Consumer Dispute Settlement Commission rebukes

SK Broadband’s (ex Hanaro Telecom) for its misappropriation of private information and  Auction for its personal data leakage

[SK Broadband’s misappropriation of private information]

On December 3, 2008, the Consumer Dispute Settlement Commission of the Korea Consumer Agency (Chair: Mr. Kouwhan Jeong,) ordered the Broad & Internet Service (ex Hanafos) to compensate KRW 300,000 of condolence to each subscriber for misappropriating personal information of their clients.  920 subscribers had requested the KCA to commence the Collective Alternative Dispute Resolution against SK Broadband (ex Hanaro Telecom) for giving away personal data without their consents. 

The Consumer Dispute Settlement Commission has made the above decision based on documents which had been received by SK Broadband as per subscribers’ requests.

Consumer Dispute Settlement Commission recognized that SK Broadband violated the Act on the Promotion of Information and Communication Network Utilization and the Protection of Data by committing several unlawful practices which includes the omission of consumers’ written consents, personal data disclosure prior to consumers’ consents, signature discrepancy on the consumers’ written consents, and excessive data disclosure more than permitted levels.  However, the CDSC did not acknowledge SK Broadband’s liability for the private data disclosures made based on the permitted levels of consumers’ consents

[Personal information leaks by Auction]

On the same day, Consumer Dispute Settlement Commission asked Auction to bear the responsibility and to compensate for subscribers’ mental damages from personal data leaks.  5,747 subscribers’ personal information was leaked by hackers.    

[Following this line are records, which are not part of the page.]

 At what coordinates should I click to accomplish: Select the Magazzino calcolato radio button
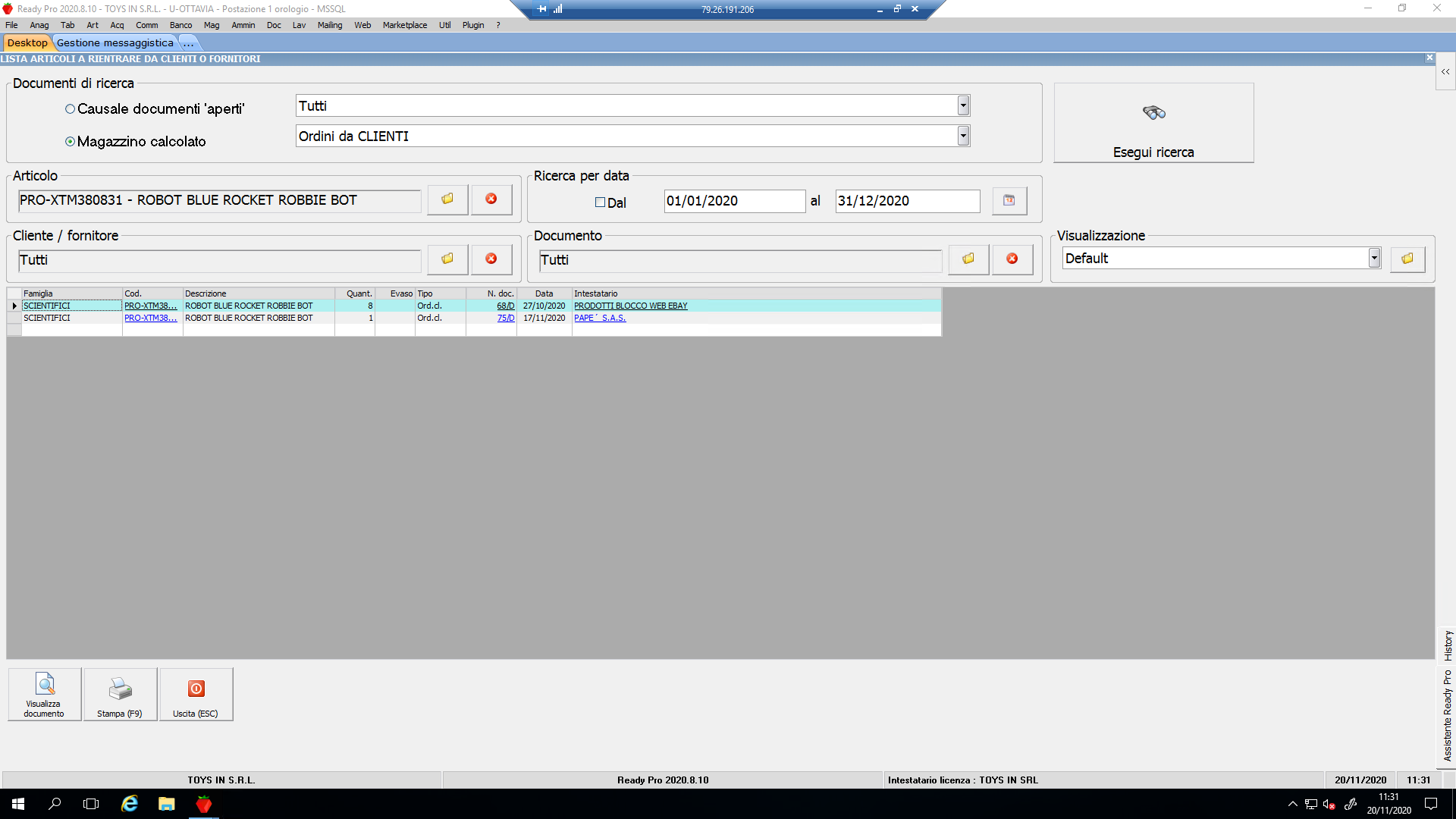[71, 142]
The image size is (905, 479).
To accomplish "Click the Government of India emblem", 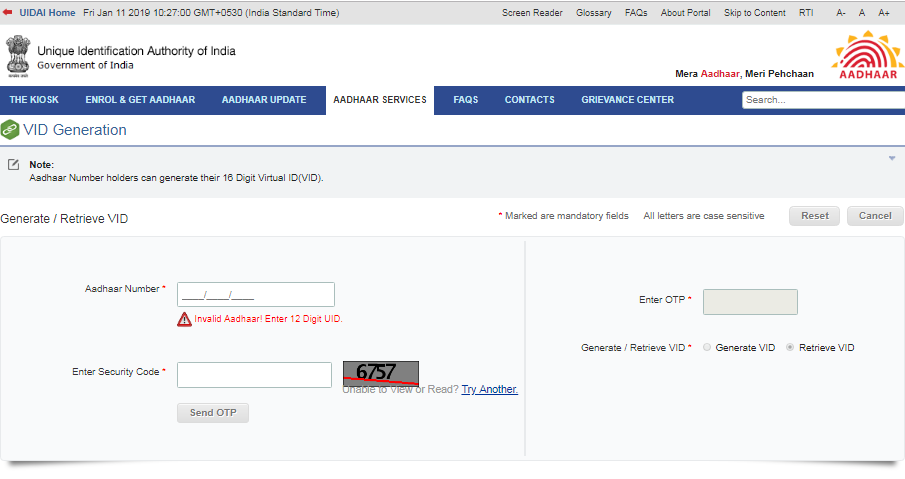I will (17, 57).
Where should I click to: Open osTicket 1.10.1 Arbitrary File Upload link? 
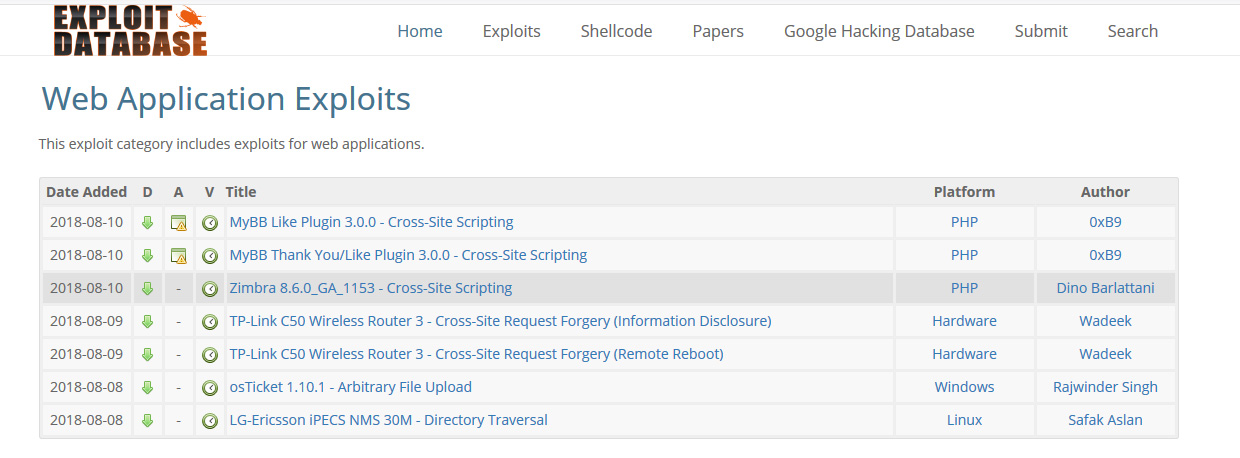pyautogui.click(x=350, y=387)

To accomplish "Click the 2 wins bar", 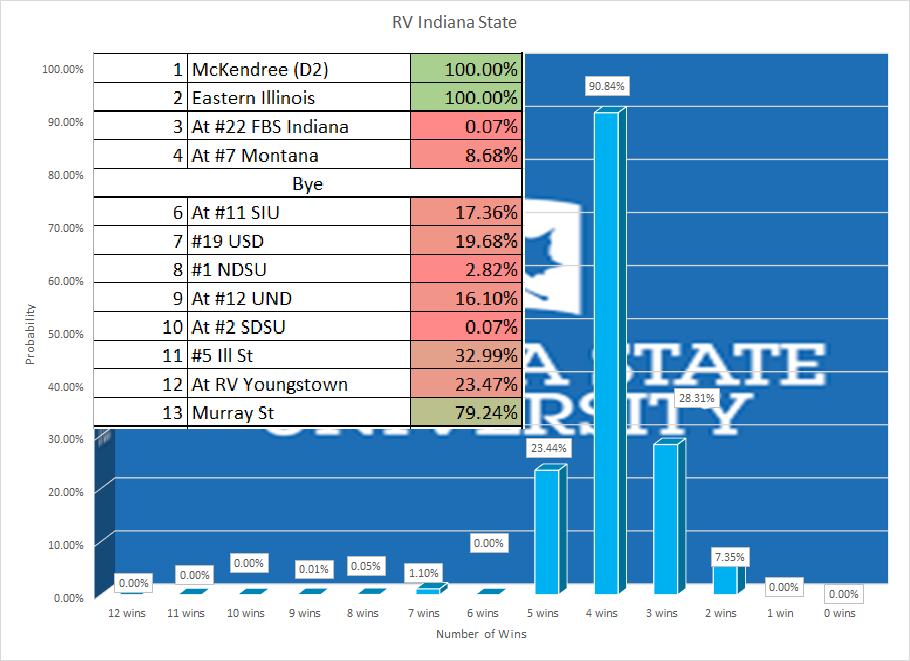I will pos(724,580).
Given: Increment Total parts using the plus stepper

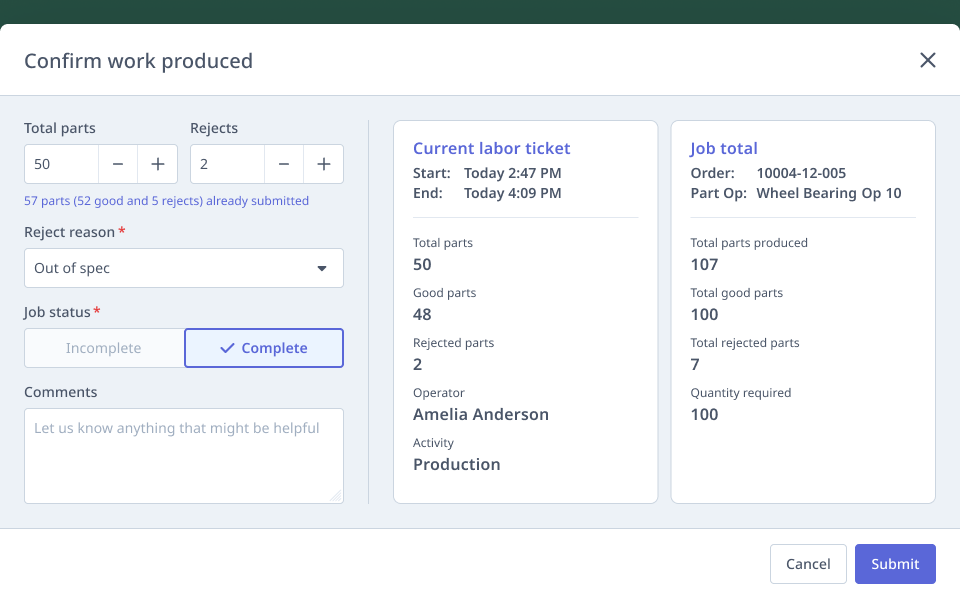Looking at the screenshot, I should pos(157,163).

Even though 4 Chinese hackers have been arrested by the Chinese police, Korean police is yet to make any

arrests of the principal hackers in Korea, and no investigation details regarding the hacking methods and

hackers’ identities have been revealed as of far.  The CDSC asked Auction to compensate for personal data

leakage by hacking since Auction should bear the liability for negligence in private information protection.

According to the CDSC, Auction, as an information & communication service provider, should have installed web fire wall and should have encrypted personal data like resident registration numbers in order to protect their subscribers’ personal data on their database.  Nevertheless, Auction failed to take those preventive measures, neglecting their duties in protecting 18 million subscribers’ private information.  

After taking into consideration the fact that that Auction immediately informed consumers of the information leak in order to stop the damage proliferation, the CDSC asked Auction to compensate KRW 100,000 for bigger damage and KRW 50,000 for smaller damage (KRW 100,000 : all personal information was disclosed including name, Auction ID, address, telephone No. resident registration No. bank account no. / KRW 50,000 : partial data were exposed)    

Within 15days of notification to all concerned parties (SK Broadband, Auction, damaged consumers), the above decision shall be executed when all the concerned parties accept the settlement decision.  If then, the settlement decision equals to “Judicial compromise” and SK Broadband and Auction are required to compensate the condolence to their subscribers.  If they do not fulfill what has been agreed, the damaged consumers can exercise “compulsory enforcement power.”